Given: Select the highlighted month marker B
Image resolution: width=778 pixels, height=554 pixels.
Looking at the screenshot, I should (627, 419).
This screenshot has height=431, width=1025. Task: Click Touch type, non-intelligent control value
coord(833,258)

---

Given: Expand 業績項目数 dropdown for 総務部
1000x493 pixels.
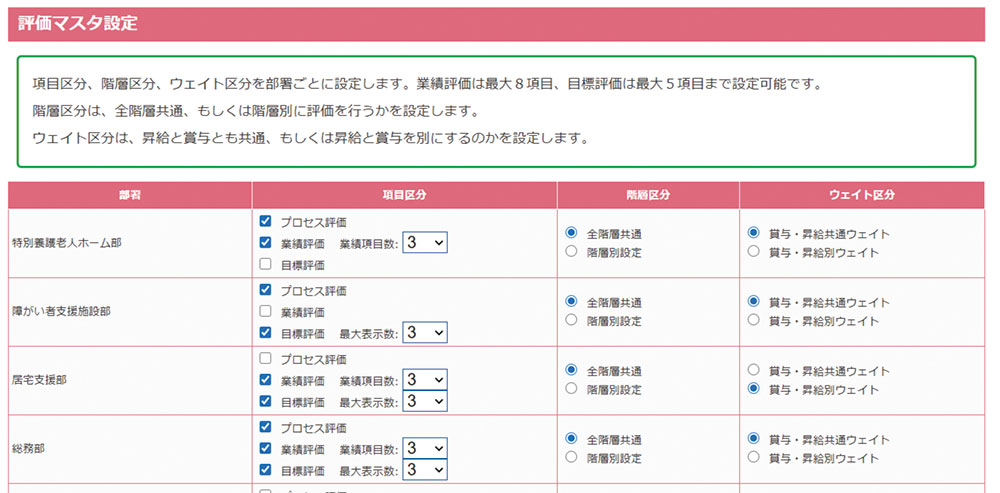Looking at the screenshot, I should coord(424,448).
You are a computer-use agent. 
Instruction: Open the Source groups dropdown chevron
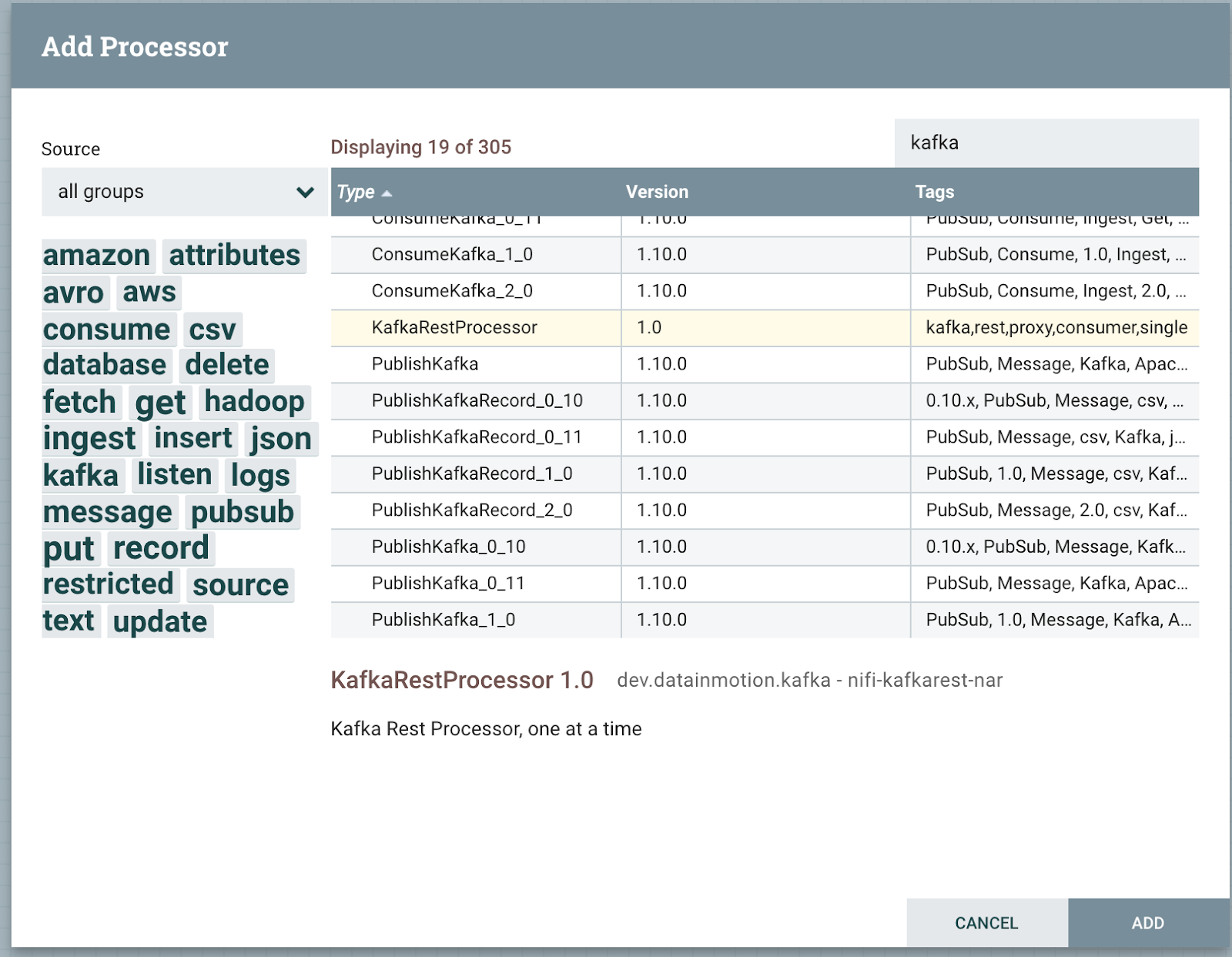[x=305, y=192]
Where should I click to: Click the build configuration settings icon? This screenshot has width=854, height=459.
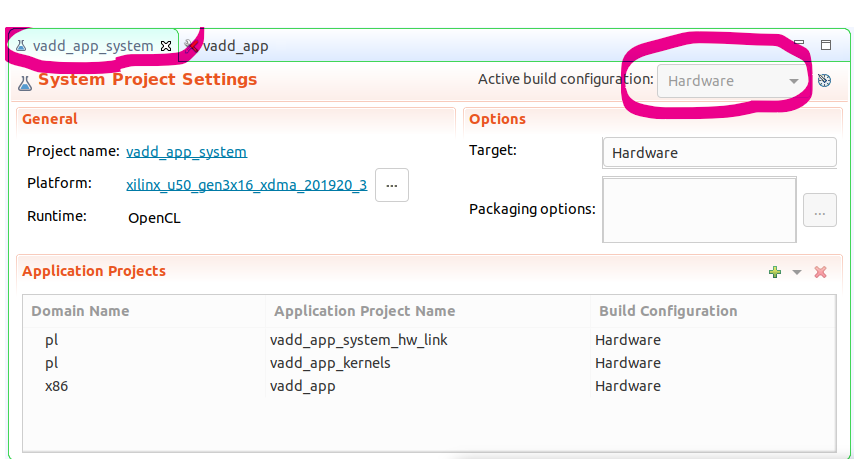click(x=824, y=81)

--

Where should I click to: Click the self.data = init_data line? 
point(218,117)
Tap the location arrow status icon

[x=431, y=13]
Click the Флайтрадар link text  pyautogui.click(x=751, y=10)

THE TASK:
Working from the entries above, find every line in which the word "Given" occurs and copy it.

ANSWER TO THIS PROBLEM:
Given: Select the highlighted month marker B
Given: Expand 業績項目数 dropdown for 総務部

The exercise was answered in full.